This thread came up again and I feel I need to elaborate on this post.

Casey was never used for breeding, but did have eye exams. The sucker punch feeling I had walking out of that exam room that day had me torn with my options - I was in tears and several really good people helped me come to peace with my decisions that day. I knew it was not good and I 'knew' suspicious was the proper term.

It was at that point I started preparing to enjoy each and every day, even more, that my Casey chose to stay with me. This was a year after I thought I was going to lose him in Mar 2013. 

He shared my life for an additional 3 months after that eye exam, happy and active to the very end ---

My point?

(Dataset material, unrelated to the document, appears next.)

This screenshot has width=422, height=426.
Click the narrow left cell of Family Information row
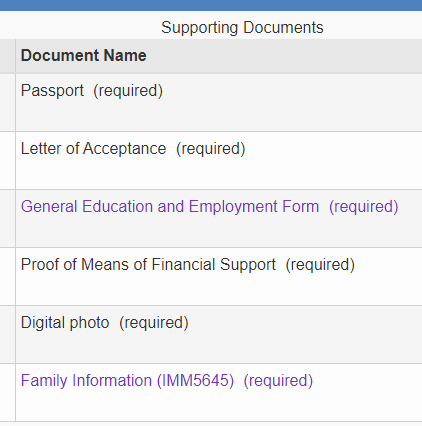[7, 393]
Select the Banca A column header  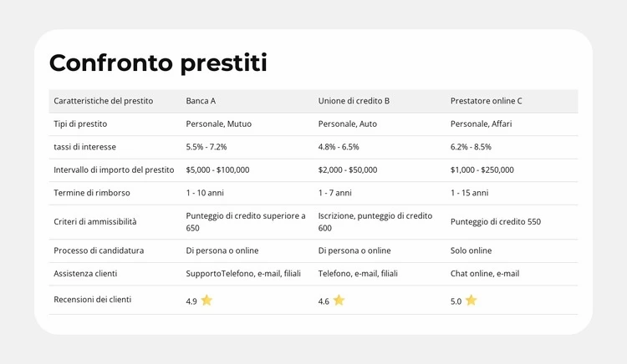(x=201, y=101)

This eye exam gave me the fore knowledge that our time together was nearing the end and I got to spoil him and enjoy him tremendously, extra hikes, extra food, helping him onto my bed each night, games, training etc, all the while knowing I would not let him suffer - he did not and chose to go with dignity and grace.

Another argument for having the exams done with our older dogs.



Sunrise said:


> My dogs just had their eye exams.
> 
> Casey, who will be 13 before month end (mar 29th), has a 'suspicious' mass in the left eye. 95% of such masses are benign but it should be watched. Now at 13 years old the choices are more difficult ...


----------



## Megora

newport said:


> I had Lola in for her yearly exam yesterday... she is just turned 4. I asked the vet if doing an eye exam is important... he said most likely she would never need one and that in this area (Seattle, WA.) he has never seen the condition in all the Goldens he sees. What do YOU think I should do? I just want the best for her.

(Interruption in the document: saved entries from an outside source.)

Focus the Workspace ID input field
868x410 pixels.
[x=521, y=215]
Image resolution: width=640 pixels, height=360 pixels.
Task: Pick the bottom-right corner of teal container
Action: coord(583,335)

My regular vet where I take my Jacks... she actually had never heard of PU and promised that she would go look it up and get back with me to let me if it was a concern with Jacks (who has a lot of pigment on sclera and he has very dark eyes so couldn't tell if that pigment was JUST on the sclera). 

I suspect a lot of regular vets out there who are not also golden retriever owners and involved with golden retriever clubs.... they are not going to really "get" the whole push to have yearly eye checks with these dogs. 

Even other breed people are "surprised" by the huge turnouts when the local golden retriever club has a eye clinic. In the opinion of other breed people, you only have the eye cerfs done if you are breeding the dog. And that's just a 1 time thing.

But long schpeel short - I'd have the eyes checked around 1-2 years to check for cataracts or any conditions like that. 

Age 3+ - yearly cerfs to check for any eye cysts or development of PU is important.

Eye cerf = $35-45 bucks. Probably cheaper than most vet visits.


----------



## Claire's Friend

We need to keep this in the top 10 !!


----------



## cubbysan

I went to an awesome talk given at our local veterinary ophthalmologist this week for our club.

She showed us plenty of pictures of what different conditions looked like and what the prognosis would be and the importance of OFA testing the eyes. I guess they no longer use CERF. She explained how most of the breeder options are nothing to worry about. And of course the pain that a dog with PU is in if it turns into glaucoma.

The number one thing she emphasized was if you think anything is going on, see a vet ophthalmologist immediately. It can save their sight.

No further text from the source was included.